> [Hal yang Dikerjakan]
- a) Salin bagian teks tentang hisab di bawah, mulai dari "Adapun orang yang" sampai "pasti akan binasa.", tanpa mengubah satu kata pun.
- b) Teruskan teks tentang hisab di bawah dengan menulis bagian berikutnya setelah kalimat terakhir yang tercantum.

> [Teks Dokumen]
——

Adapun orang yang diberikan kitabnya dari sebelah kanannya, maka dia akan diperiksa dengan pemeriksaan yang mudah. (Al-Insyiqaq: 7-8)

Yaitu perhitungan yang mudah, tiada kesulitan. Dengan kata lain, tidak dilakukan secara detail semua amal perbuatannya, karena sesungguhnya orang yang diperiksa dengan pemeriksaan yang teliti dan ketat pasti akan binasa.

 

Dari Aisyah radhiyallahu anha bahwa Rasulullah shalallahu alaihi wa sallam pernah bersabda: Barang siapa yang diperiksa dengan teliti dalam hisab, berarti ia disiksa. ( HR. Ahmad ).

Dan sesungguhnya pemeriksaan yang ringan itu tiada lain hanyalah dihadapkan kepada Allah dan Allah berhadap-hadapan dengan mereka.

——

> [Data yang Diberikan]

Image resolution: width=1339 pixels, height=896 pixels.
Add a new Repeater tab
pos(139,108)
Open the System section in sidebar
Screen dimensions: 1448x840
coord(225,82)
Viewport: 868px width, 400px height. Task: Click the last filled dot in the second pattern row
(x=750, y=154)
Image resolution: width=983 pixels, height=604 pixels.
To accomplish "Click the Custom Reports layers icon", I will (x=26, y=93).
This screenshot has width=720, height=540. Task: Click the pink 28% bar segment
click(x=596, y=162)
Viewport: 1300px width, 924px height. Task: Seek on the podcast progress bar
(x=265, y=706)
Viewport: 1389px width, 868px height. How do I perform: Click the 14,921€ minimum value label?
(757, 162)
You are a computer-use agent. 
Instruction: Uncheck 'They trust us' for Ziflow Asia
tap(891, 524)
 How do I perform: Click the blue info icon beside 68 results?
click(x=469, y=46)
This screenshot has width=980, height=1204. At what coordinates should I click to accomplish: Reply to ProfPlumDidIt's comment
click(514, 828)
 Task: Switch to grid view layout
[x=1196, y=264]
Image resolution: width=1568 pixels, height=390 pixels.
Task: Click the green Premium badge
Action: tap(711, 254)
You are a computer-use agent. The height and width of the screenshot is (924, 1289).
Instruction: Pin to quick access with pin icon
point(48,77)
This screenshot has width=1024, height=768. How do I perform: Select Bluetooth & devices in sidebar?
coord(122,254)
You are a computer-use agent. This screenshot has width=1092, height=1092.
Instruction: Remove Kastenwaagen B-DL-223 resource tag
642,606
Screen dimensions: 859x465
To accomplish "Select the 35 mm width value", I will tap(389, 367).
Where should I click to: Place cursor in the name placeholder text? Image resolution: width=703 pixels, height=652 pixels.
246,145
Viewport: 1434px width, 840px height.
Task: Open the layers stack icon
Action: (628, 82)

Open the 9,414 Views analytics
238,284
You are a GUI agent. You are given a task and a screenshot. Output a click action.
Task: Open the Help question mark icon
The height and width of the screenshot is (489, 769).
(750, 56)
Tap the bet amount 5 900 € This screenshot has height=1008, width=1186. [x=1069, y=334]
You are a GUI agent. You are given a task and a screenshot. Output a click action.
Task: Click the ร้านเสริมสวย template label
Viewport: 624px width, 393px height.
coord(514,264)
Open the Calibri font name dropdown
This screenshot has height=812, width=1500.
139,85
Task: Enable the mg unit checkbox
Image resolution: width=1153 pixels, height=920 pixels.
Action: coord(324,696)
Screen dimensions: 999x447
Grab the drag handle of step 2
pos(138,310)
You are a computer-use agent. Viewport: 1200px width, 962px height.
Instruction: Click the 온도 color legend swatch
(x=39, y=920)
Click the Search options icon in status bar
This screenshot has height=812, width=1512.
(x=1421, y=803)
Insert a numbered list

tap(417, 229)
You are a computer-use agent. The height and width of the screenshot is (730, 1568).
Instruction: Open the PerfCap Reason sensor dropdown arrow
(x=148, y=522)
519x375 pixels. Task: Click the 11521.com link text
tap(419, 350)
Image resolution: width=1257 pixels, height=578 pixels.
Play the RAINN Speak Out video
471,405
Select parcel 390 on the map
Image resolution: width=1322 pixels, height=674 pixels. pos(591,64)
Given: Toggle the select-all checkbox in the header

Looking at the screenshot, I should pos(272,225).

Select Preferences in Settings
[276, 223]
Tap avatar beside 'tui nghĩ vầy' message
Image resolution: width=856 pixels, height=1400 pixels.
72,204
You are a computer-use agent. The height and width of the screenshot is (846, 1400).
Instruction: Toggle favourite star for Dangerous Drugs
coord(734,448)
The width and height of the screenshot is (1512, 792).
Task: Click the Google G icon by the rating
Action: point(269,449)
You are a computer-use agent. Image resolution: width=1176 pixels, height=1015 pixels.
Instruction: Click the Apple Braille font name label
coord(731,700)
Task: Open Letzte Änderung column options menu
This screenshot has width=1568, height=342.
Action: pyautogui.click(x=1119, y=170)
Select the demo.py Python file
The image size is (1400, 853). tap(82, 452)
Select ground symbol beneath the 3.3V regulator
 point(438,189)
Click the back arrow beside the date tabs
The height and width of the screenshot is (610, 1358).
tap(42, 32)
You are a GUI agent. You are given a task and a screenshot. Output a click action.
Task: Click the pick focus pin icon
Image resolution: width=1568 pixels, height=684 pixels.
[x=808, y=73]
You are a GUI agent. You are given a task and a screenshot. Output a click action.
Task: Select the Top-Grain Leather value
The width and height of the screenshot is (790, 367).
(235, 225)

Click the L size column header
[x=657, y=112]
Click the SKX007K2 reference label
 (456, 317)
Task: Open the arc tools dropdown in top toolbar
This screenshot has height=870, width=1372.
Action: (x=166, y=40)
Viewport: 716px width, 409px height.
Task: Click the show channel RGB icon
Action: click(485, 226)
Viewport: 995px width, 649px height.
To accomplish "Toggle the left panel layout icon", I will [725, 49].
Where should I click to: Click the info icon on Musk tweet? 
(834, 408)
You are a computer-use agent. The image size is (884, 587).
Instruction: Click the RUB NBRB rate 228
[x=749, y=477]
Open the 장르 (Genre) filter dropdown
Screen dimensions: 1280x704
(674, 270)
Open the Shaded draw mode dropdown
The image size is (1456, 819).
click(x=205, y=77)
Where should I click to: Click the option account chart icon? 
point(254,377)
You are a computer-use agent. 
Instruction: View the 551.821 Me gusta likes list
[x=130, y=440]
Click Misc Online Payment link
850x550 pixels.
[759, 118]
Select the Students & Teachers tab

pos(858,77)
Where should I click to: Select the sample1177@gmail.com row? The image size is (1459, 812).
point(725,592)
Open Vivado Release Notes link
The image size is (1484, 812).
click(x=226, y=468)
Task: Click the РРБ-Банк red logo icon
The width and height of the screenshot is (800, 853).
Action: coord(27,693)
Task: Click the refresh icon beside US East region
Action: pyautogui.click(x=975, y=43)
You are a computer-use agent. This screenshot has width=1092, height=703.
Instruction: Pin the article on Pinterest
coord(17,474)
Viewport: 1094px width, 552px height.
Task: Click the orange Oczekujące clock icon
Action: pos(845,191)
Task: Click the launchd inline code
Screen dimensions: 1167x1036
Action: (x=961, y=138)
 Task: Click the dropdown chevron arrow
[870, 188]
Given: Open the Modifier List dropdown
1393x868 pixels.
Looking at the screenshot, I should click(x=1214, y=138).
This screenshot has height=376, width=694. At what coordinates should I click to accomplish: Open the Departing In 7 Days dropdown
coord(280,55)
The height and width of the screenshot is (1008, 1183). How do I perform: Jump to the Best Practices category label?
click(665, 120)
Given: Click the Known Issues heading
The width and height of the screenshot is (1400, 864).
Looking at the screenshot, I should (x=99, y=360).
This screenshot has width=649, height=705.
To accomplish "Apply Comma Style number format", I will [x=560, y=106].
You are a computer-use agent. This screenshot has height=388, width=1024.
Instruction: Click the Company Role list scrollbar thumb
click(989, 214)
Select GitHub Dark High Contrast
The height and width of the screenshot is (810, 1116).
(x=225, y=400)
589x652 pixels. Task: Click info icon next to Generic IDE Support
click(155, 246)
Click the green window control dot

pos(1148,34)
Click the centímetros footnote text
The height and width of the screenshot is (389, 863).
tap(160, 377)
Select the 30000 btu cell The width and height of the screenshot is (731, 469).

——

> [Jawaban Tiap Tugas]
- a)
Adapun orang yang diberikan kitabnya dari sebelah kanannya, maka dia akan diperiksa dengan pemeriksaan yang mudah. (Al-Insyiqaq: 7-8)

Yaitu perhitungan yang mudah, tiada kesulitan. Dengan kata lain, tidak dilakukan secara detail semua amal perbuatannya, karena sesungguhnya orang yang diperiksa dengan pemeriksaan yang teliti dan ketat pasti akan binasa.

- b)
 

Dari Aisyah yang mengatakan bahwa ia pernah mendengar Rasulullah Shalallahu alaihi wa sallam dalam salah satu salatnya mengucapkan doa berikut : Ya Allah, hisablah diriku dengan hisab yang mudah. Setelah beliau selesai dari salatnya, aku bertanya, “Wahai Rasulullah, apakah yang dimaksud dengan hisab yang mudah?” Rasulullah Shalallahu alaihi wa sallam menjawab :  Ia melihat kepada kitab catatan amal perbuatannya, lalu Allah memaafkan kesalahan yang tercatat di dalamnya. Hai Aisyah, sesungguhnya orang yang diteliti dalam hisabnya di hari itu pasti binasa. ( HR . Ahmad ) Hadis ini sahih, tetapi dengan syarat Muslim.

 

Tafsir ayat ke 9 :

{وَيَنْقَلِبُ إِلَى أَهْلِهِ مَسْرُورًا}

dan dia akan kembali kepada kaumnya (yang sama-sama beriman) dengan gembira. (Al-Insyiqaq: 9)

Yakni kemudian dia kembali kepada keluarganya di dalam surga. Demikianlah menurut Qatadah dan Ad-Dahhak, bahwa masruran artinya gembira dan senang karena pahala yang diberikan oleh Allah Ta’ala.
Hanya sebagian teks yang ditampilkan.